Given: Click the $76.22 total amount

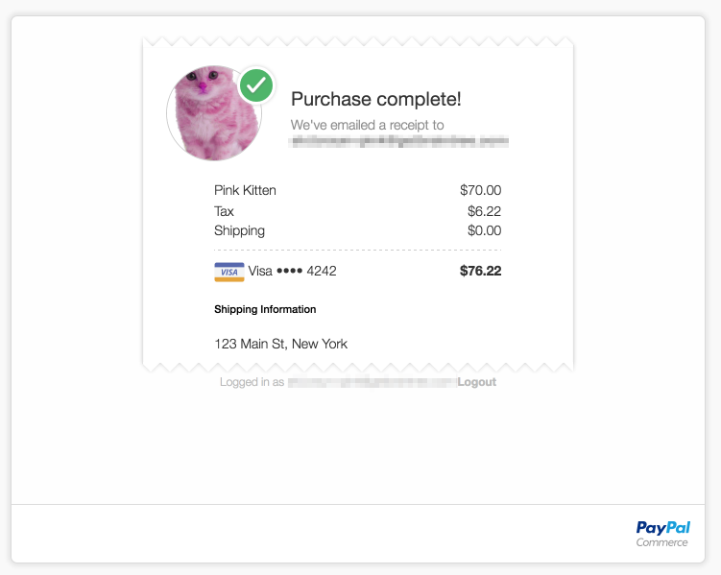Looking at the screenshot, I should point(481,272).
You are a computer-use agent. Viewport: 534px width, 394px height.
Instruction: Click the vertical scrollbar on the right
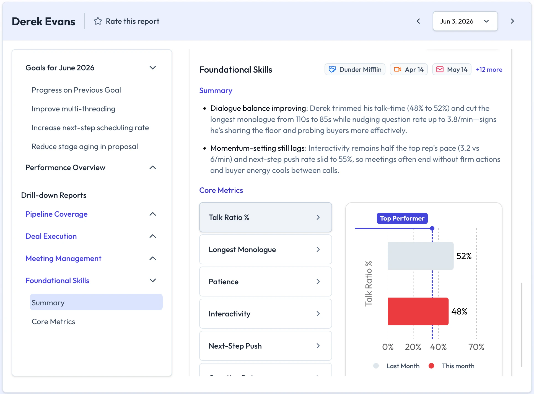521,325
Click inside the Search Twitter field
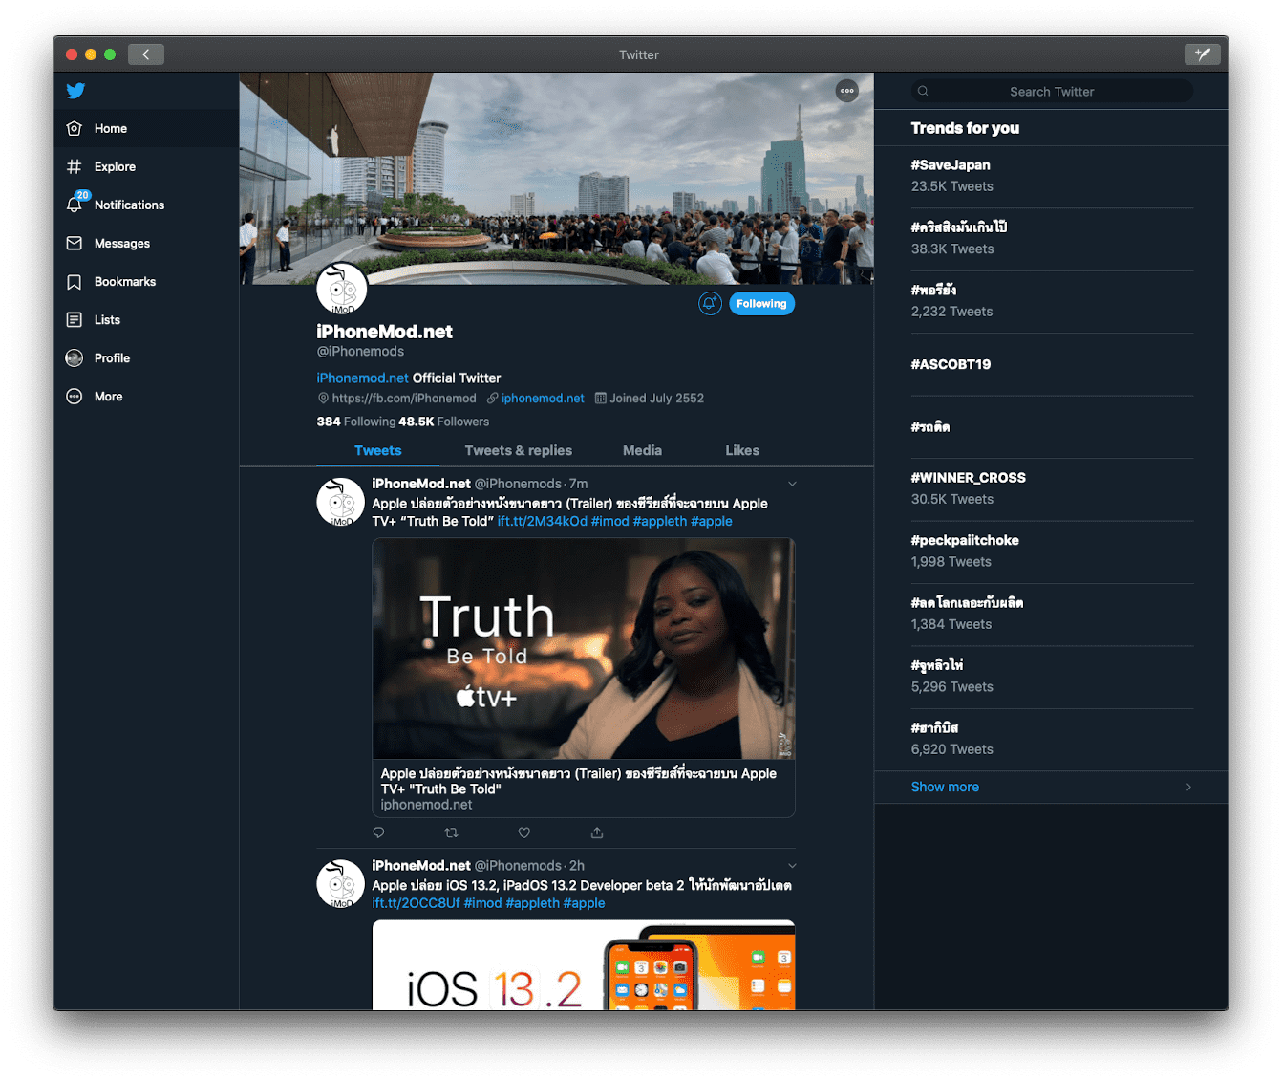Image resolution: width=1282 pixels, height=1081 pixels. 1051,91
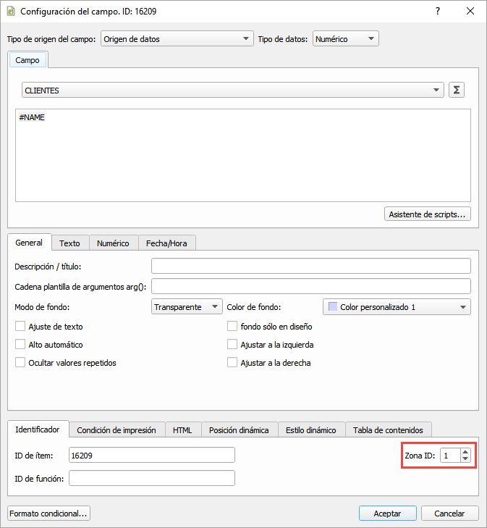Enable fondo sólo en diseño checkbox
The height and width of the screenshot is (528, 487).
point(232,327)
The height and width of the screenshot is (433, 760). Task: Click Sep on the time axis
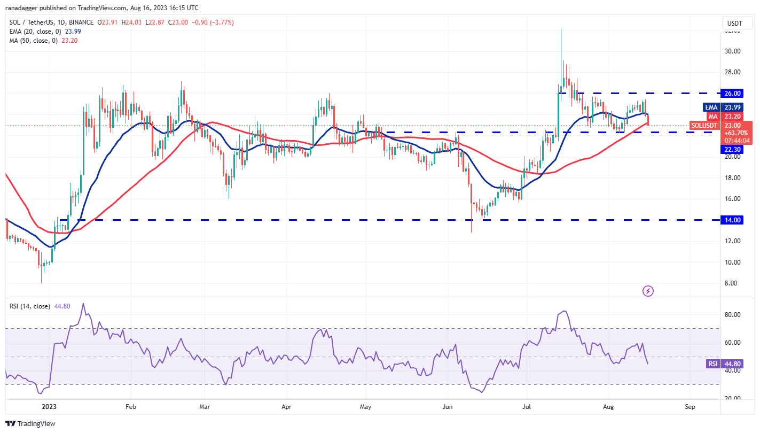(690, 407)
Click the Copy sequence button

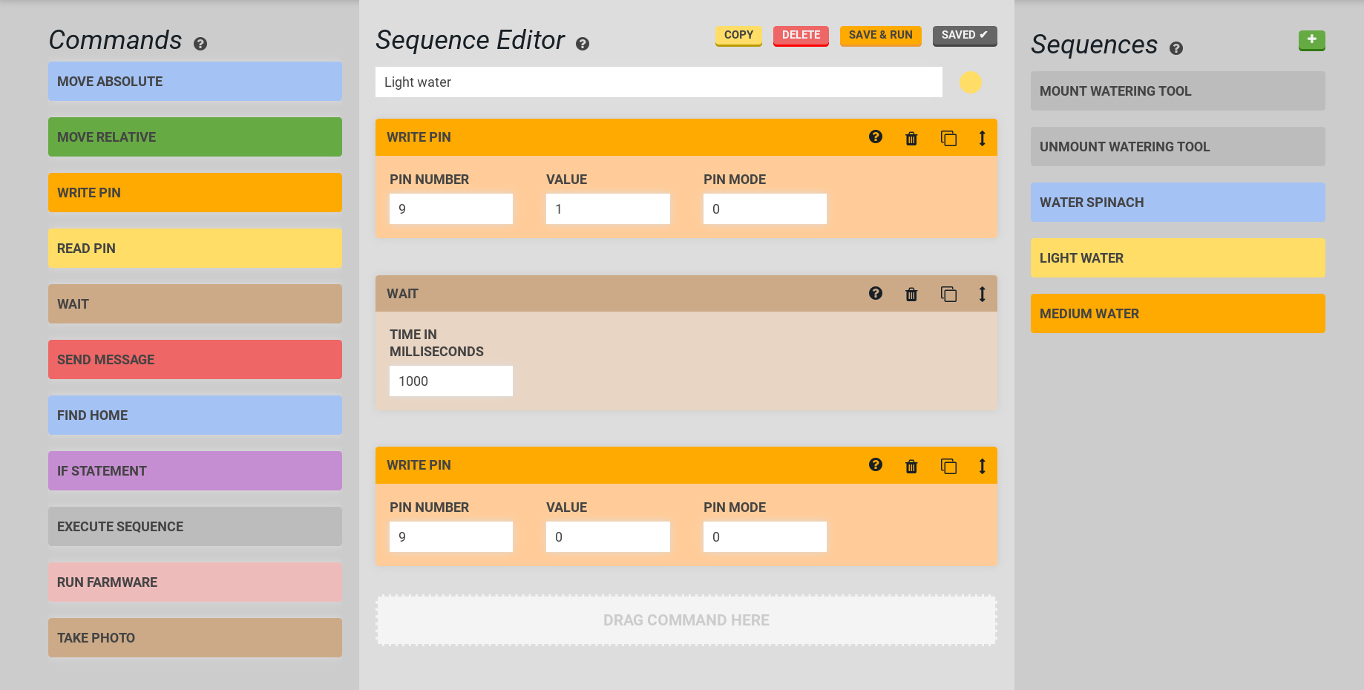[x=738, y=36]
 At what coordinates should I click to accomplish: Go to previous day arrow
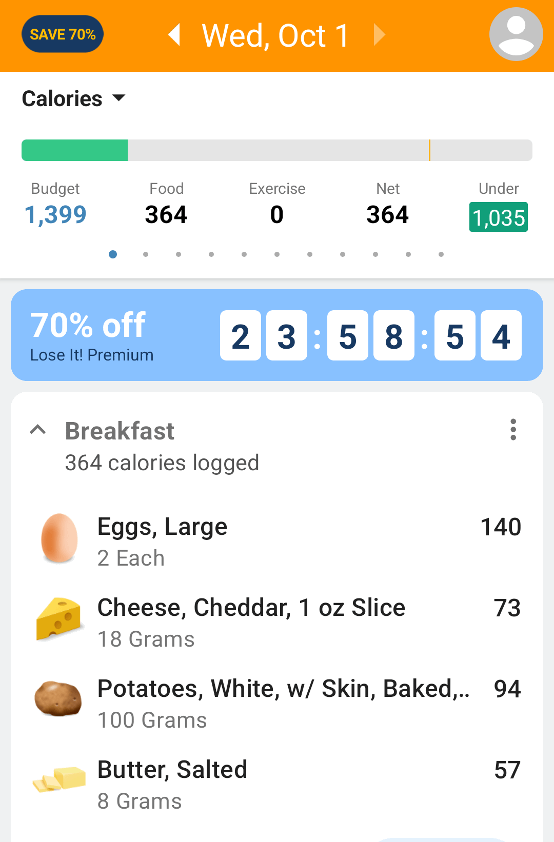(175, 35)
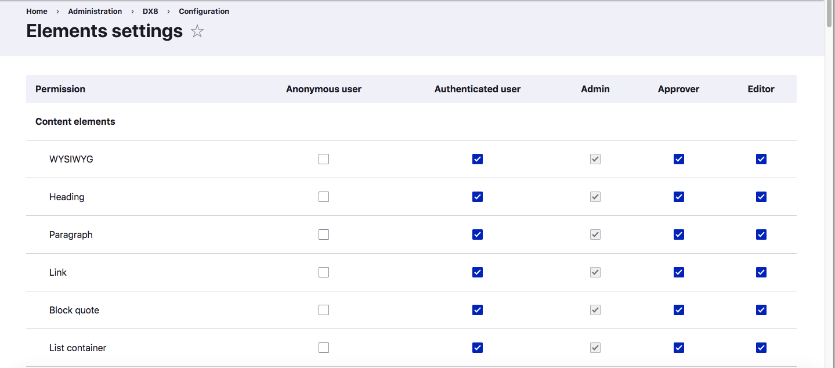Go to the Home breadcrumb link
The image size is (835, 368).
pos(37,11)
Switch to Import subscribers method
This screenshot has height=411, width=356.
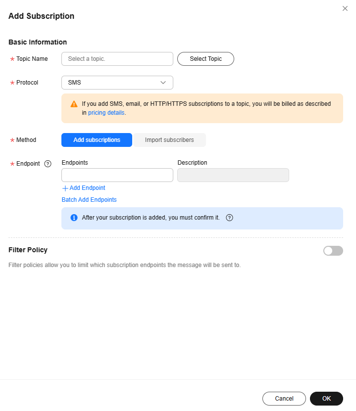point(169,140)
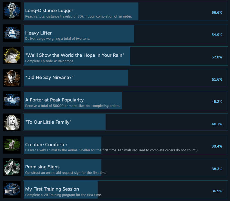Select the hooded woman Raindrops achievement icon

pos(12,55)
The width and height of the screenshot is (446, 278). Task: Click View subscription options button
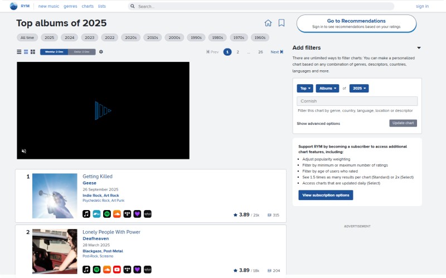pos(326,195)
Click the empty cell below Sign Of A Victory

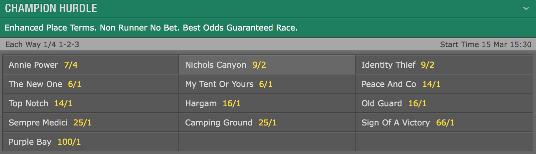coord(444,142)
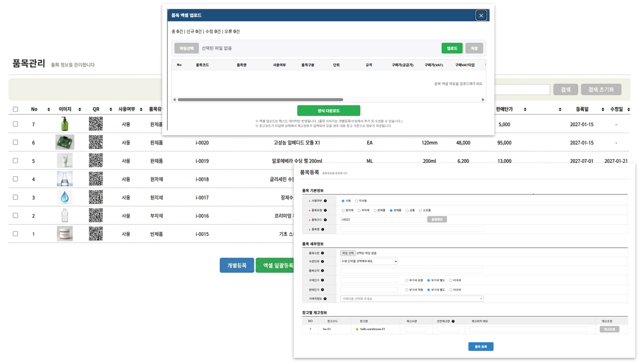Click the info icon next to 안전재고량
Viewport: 643px width, 364px height.
pos(453,321)
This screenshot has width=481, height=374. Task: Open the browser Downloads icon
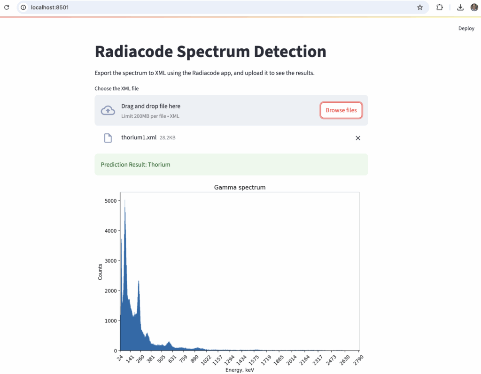coord(460,8)
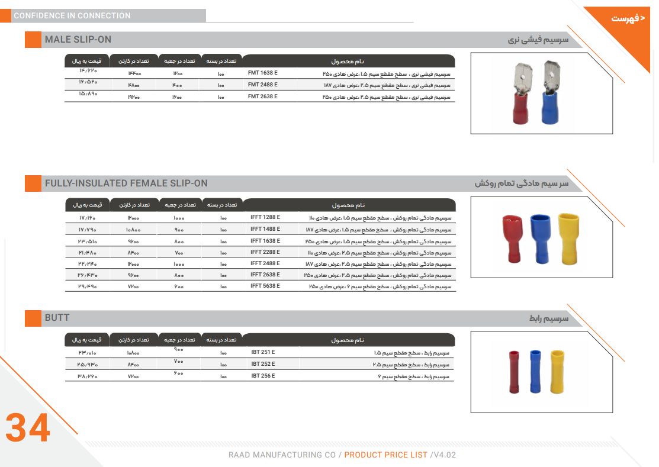Click RAAD MANUFACTURING CO footer text
The height and width of the screenshot is (467, 659).
[x=282, y=455]
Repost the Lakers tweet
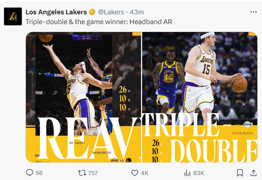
•••••
=== Task item ===
Pictures are to be left out; everything else in the records gets retyped exactly.

=== Output of the task ===
Given: Click the $76.22 total amount

Looking at the screenshot, I should point(481,272).
You are a computer-use agent. Viewport: 534px width, 394px height.
Instruction: Click the vertical scrollbar on the right
521,325
Click inside the Search Twitter field
Image resolution: width=1282 pixels, height=1081 pixels. 1051,91
Enable fondo sólo en diseño checkbox
The height and width of the screenshot is (528, 487).
point(232,327)
The height and width of the screenshot is (433, 760). Task: Click Sep on the time axis
(690, 407)
Click the Copy sequence button

[x=738, y=36]
 At what coordinates should I click to accomplish: Go to previous day arrow
(175, 35)
Go to the Home breadcrumb link
The image size is (835, 368).
pos(37,11)
Switch to Import subscribers method
This screenshot has height=411, width=356.
point(169,140)
Select the hooded woman Raindrops achievement icon

pos(12,55)
The width and height of the screenshot is (446, 278). Task: Click View subscription options button
pos(326,195)
Click the empty cell below Sign Of A Victory

coord(444,142)
Click the info icon next to 안전재고량
Viewport: 643px width, 364px height.
pos(453,321)
This screenshot has width=481, height=374. Task: Open the browser Downloads icon
coord(460,8)
Click RAAD MANUFACTURING CO footer text
The height and width of the screenshot is (467, 659).
[x=282, y=455]
Repost the Lakers tweet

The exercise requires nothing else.